— DATA EXTRACTS —
- - -
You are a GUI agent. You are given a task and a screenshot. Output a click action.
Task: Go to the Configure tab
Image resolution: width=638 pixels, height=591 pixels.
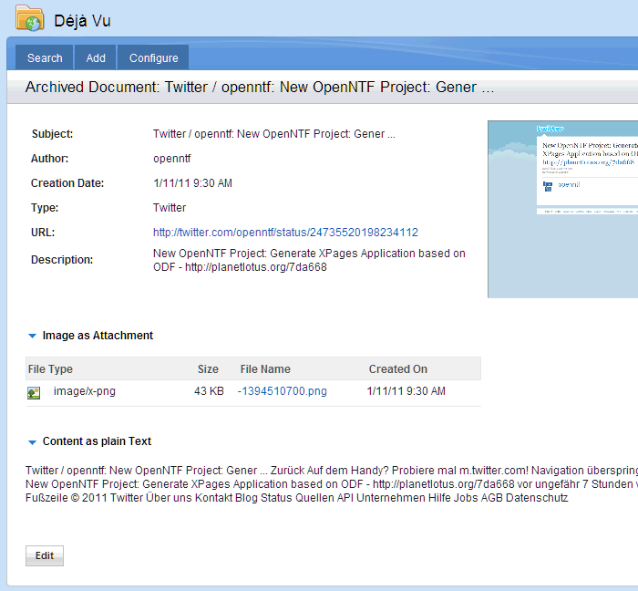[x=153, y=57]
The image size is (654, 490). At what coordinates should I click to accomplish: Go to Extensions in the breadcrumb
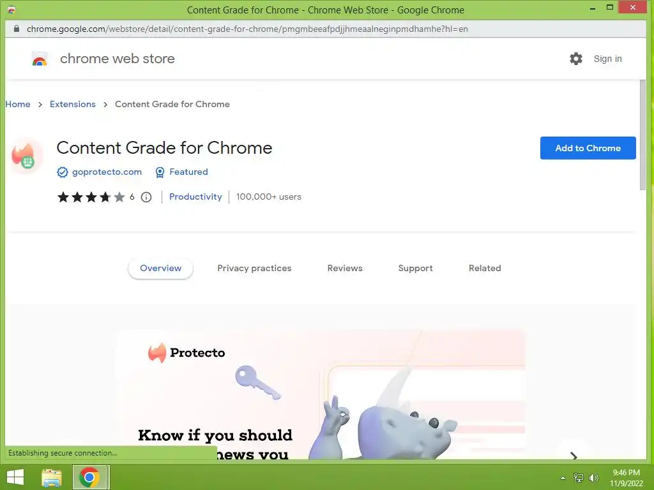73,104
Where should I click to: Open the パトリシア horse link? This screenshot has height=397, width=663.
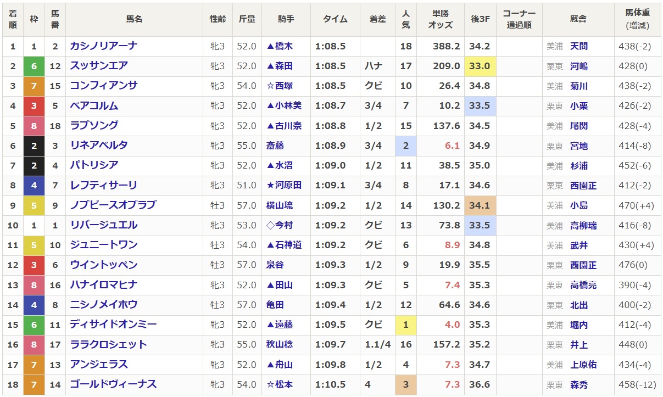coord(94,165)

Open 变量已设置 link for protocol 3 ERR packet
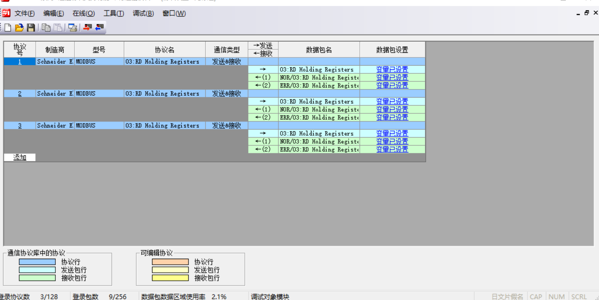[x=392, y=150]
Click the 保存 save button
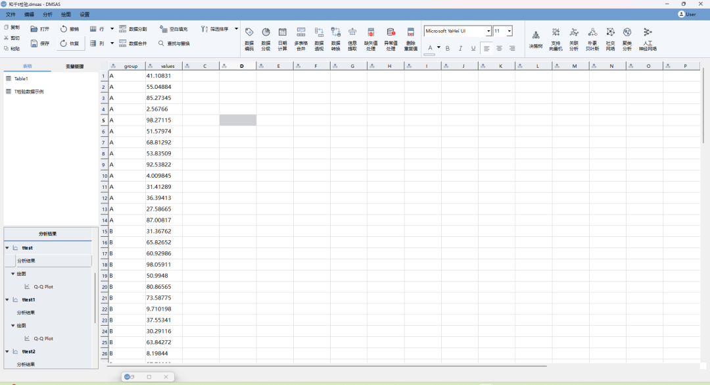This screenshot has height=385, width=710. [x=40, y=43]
- - -
— WHAT THIS TASK INVOLVES —
What is needed is an exact repeat of the lines from the one containing "Task: Go to the Configure tab" through the last line of the records above, both included, with pictures left out.

— WORKED SOLUTION —
Task: Go to the Configure tab
Image resolution: width=638 pixels, height=591 pixels.
[x=153, y=57]
The image size is (654, 490). At what coordinates should I click to accomplish: Go to Extensions in the breadcrumb
73,104
Where should I click to: Open the パトリシア horse link? This screenshot has height=397, width=663.
coord(94,165)

Open 变量已设置 link for protocol 3 ERR packet
[x=392, y=150]
Click the 保存 save button
This screenshot has height=385, width=710. [x=40, y=43]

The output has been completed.